=== Section Start ===
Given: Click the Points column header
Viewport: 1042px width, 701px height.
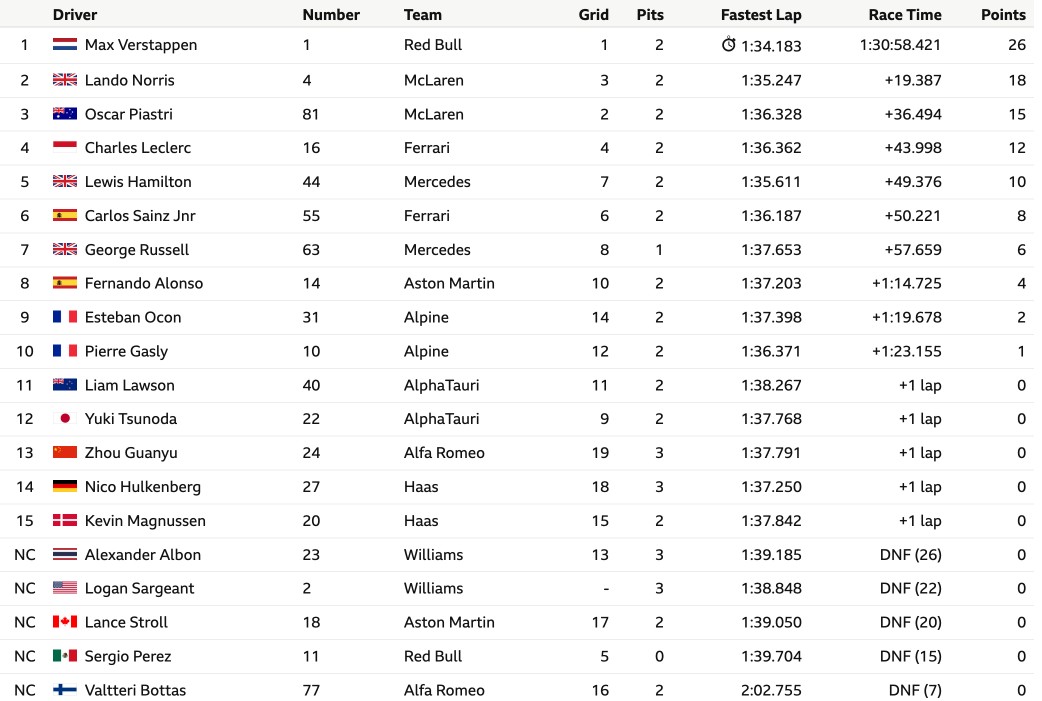Looking at the screenshot, I should click(1003, 15).
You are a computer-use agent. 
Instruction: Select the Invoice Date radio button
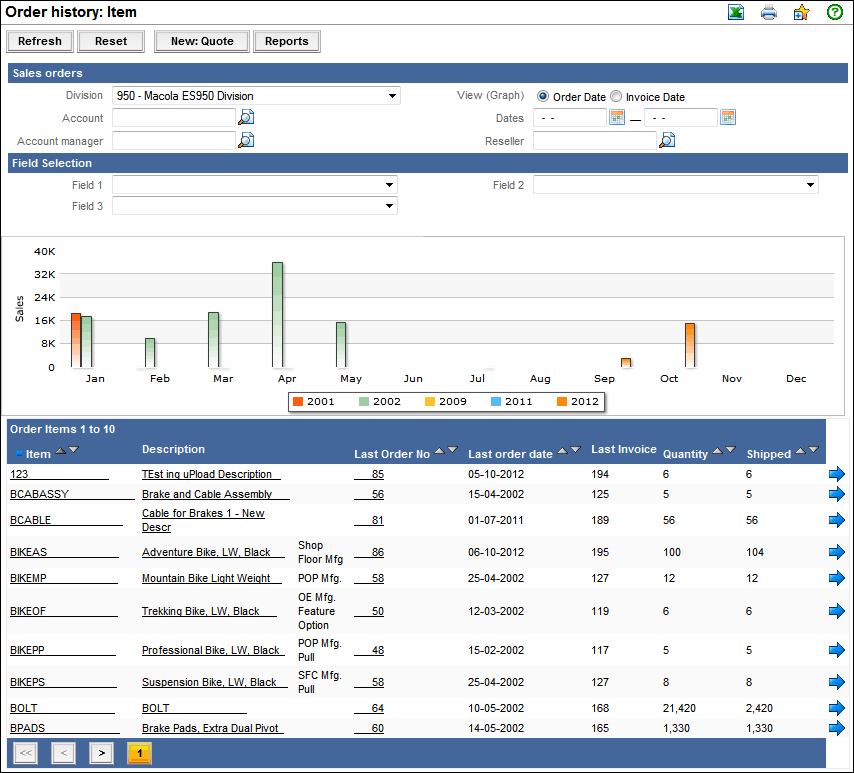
=== Section End ===
Write out the line that contains "Viewport: 1042px width, 701px height." and every line after it to the end of the data, exactly as they stand. Omit the pictures.

Viewport: 1042px width, 701px height.
Looking at the screenshot, I should click(1003, 15).
You are a computer-use agent. 
Instruction: Select the Invoice Date radio button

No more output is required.